▸ Aim of the exercise
Find the line holding "This screenshot has width=2416, height=1512." in the entries below. Give it again exactly, along with every line after it up to and including the line holding "Sort the table by Order ID".
Records provided Block Start
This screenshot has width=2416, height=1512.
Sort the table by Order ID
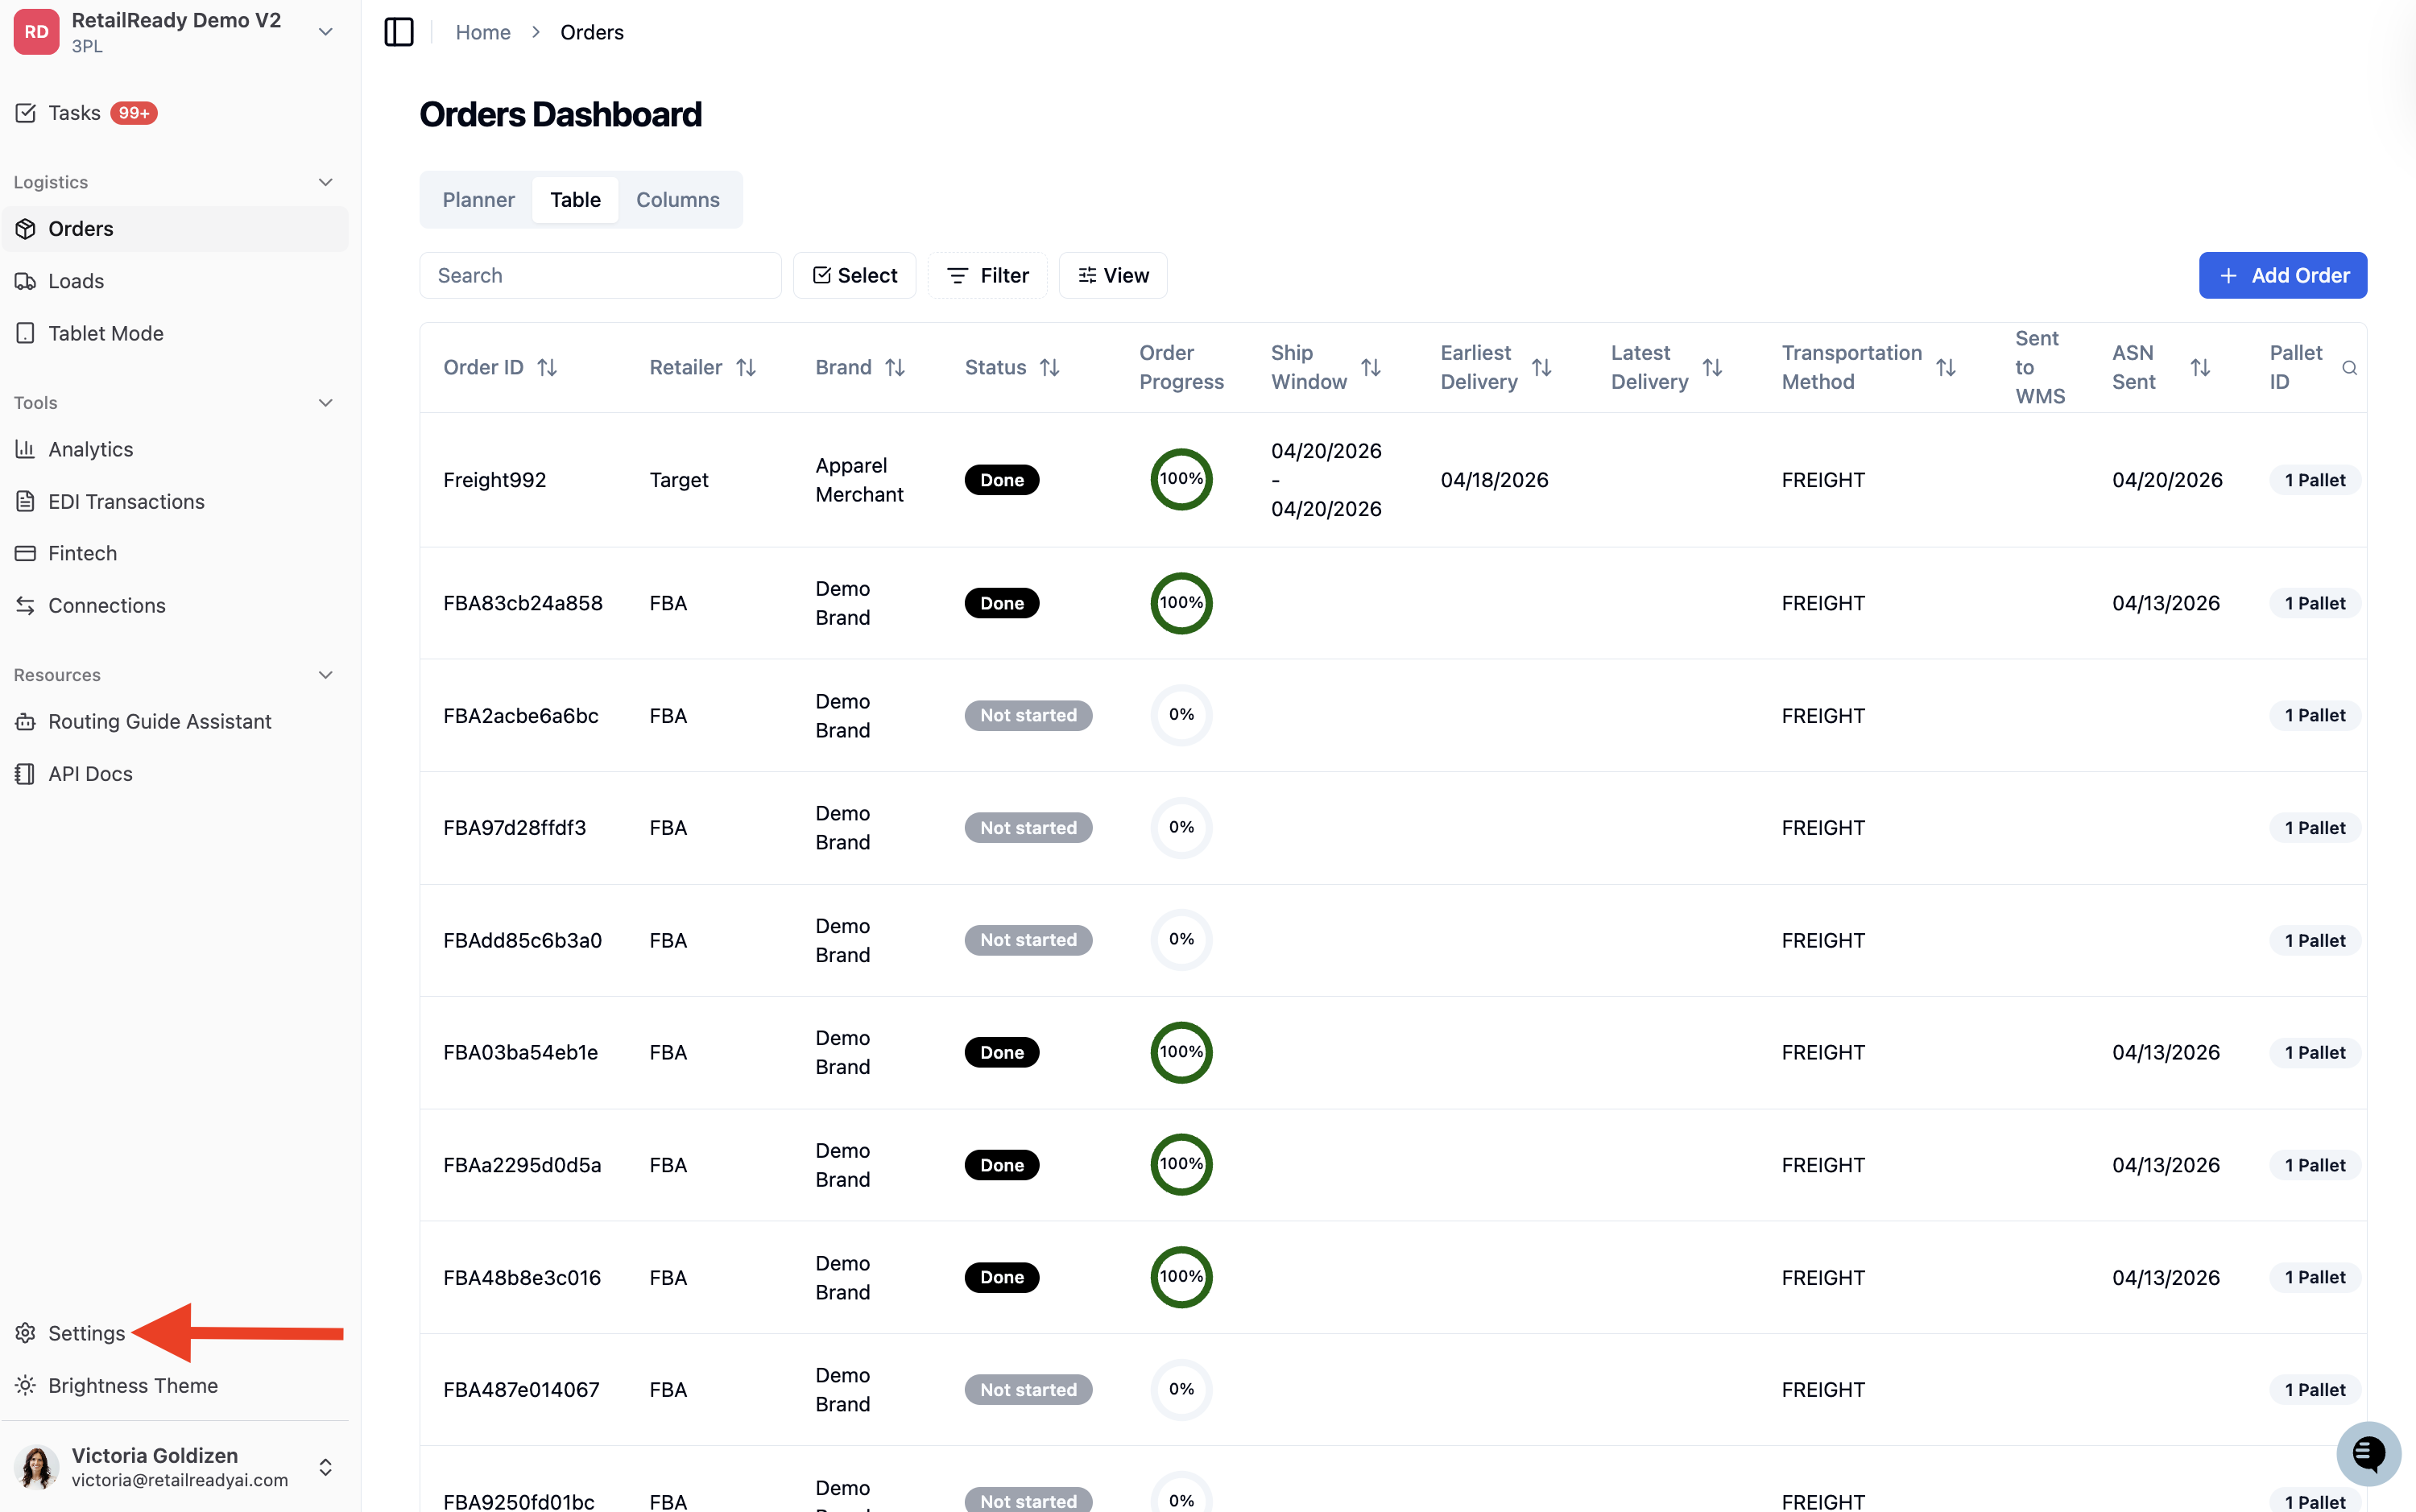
Records provided Block End
Records provided Block Start
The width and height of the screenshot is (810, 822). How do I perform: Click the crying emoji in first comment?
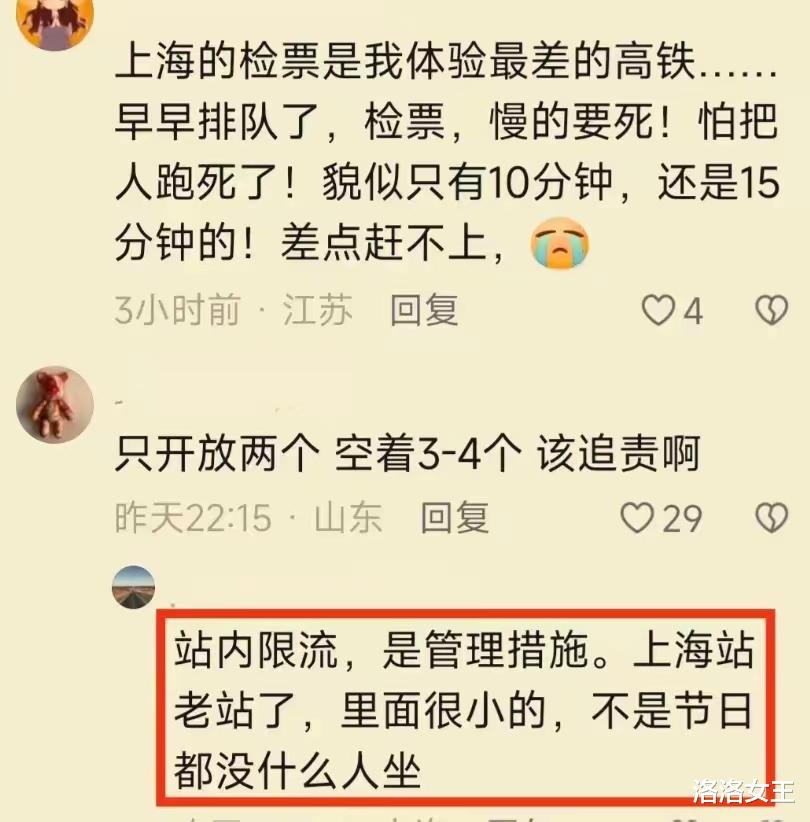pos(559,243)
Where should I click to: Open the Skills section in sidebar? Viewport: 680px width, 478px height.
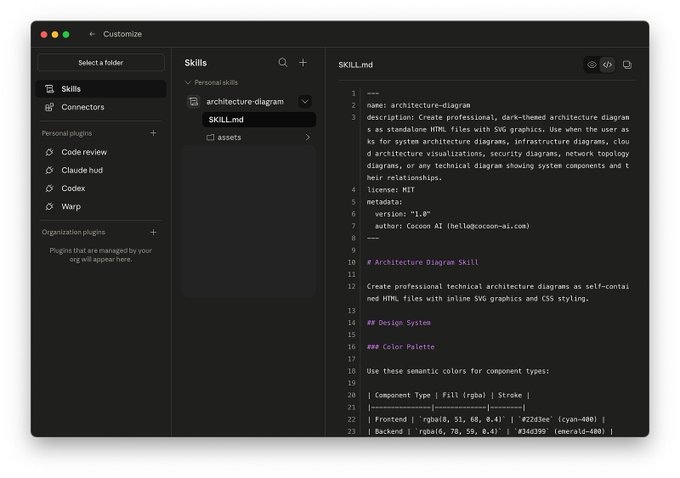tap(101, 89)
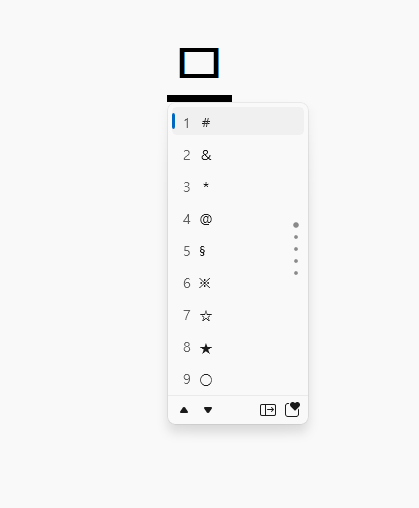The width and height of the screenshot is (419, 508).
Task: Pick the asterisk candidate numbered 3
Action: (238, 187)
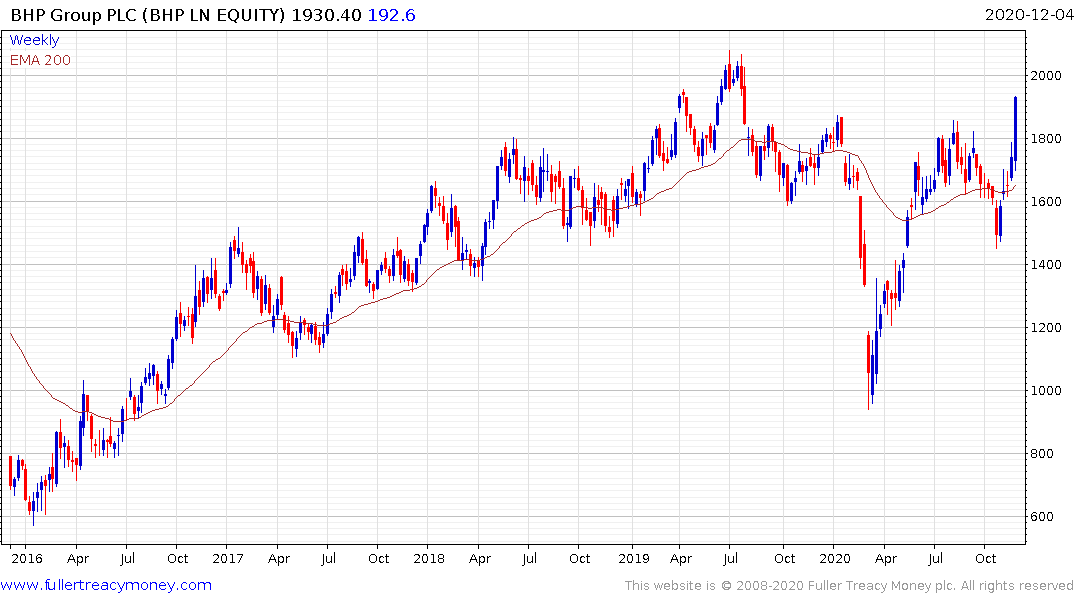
Records provided Block End
Records provided Block Start
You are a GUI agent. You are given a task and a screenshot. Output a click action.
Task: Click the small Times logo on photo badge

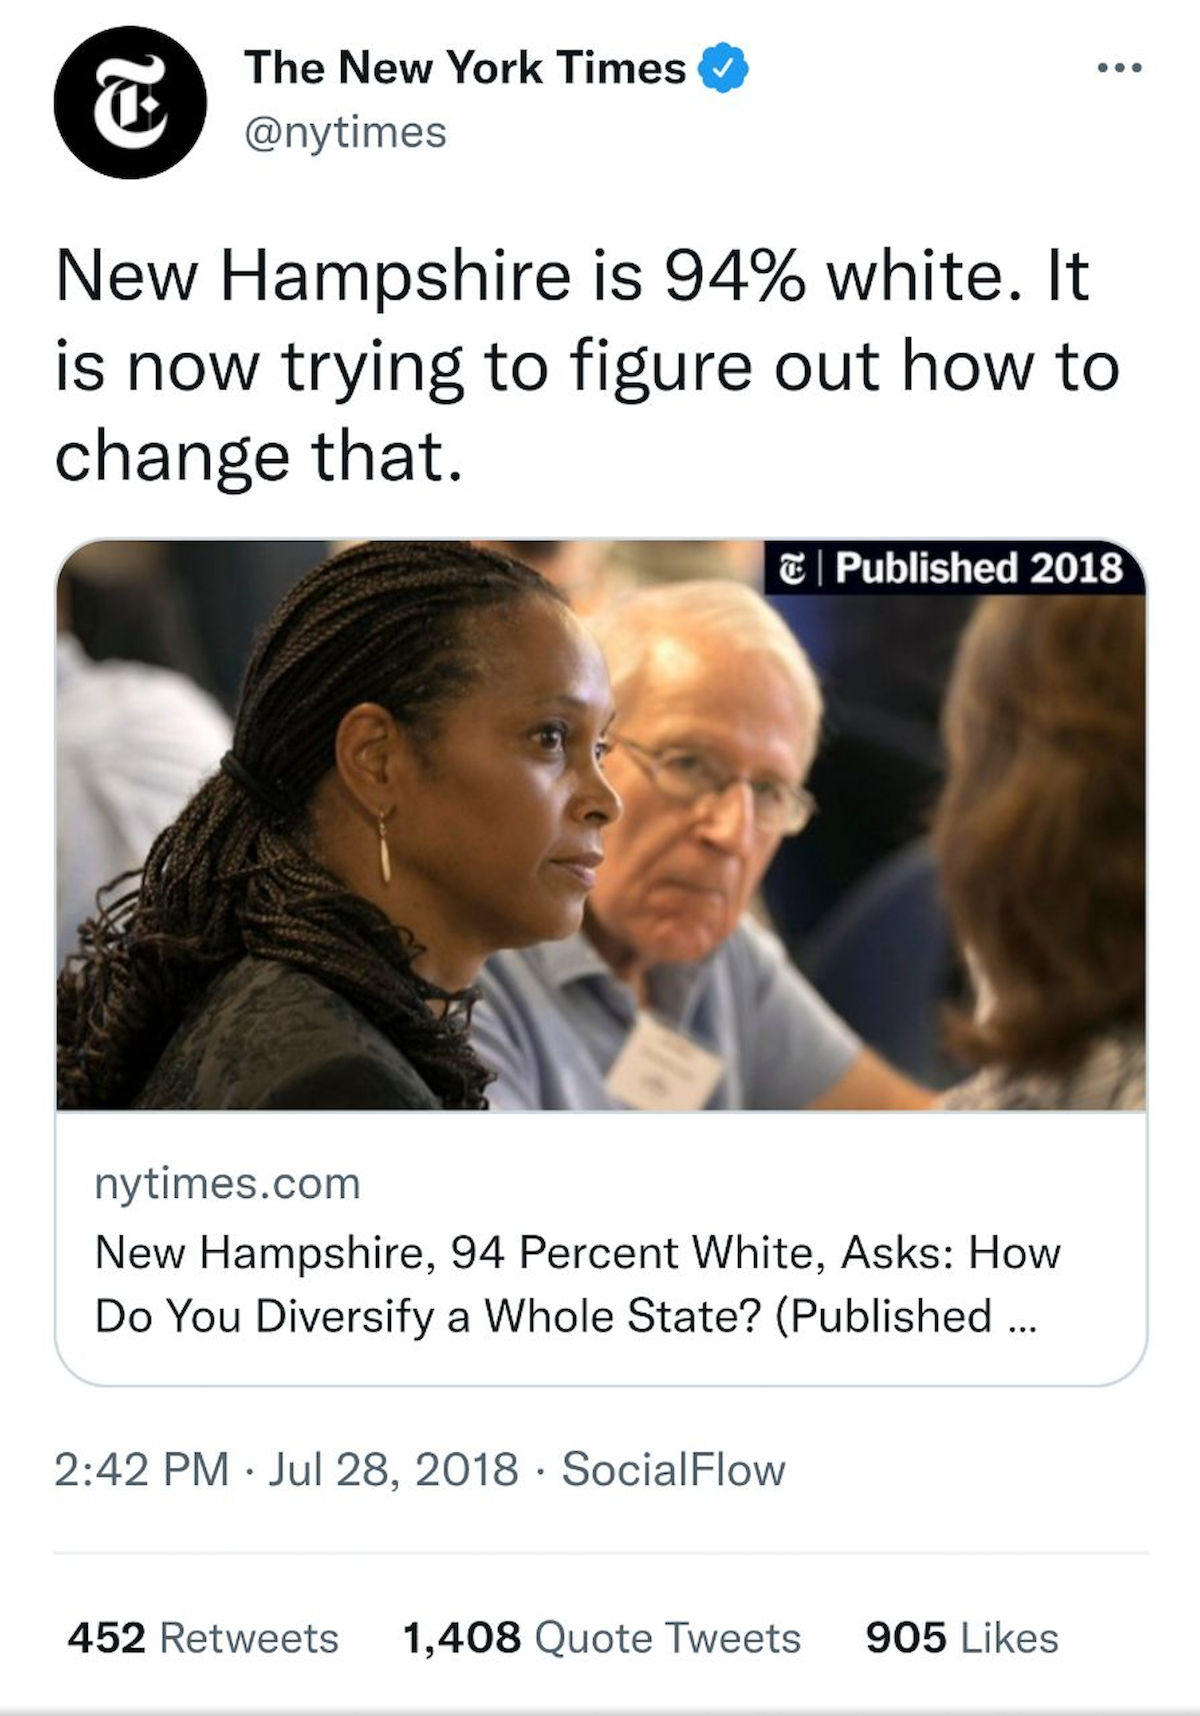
Records provided Block End
▸ Exercise answer
This screenshot has width=2416, height=1512.
Sort the table by Order ID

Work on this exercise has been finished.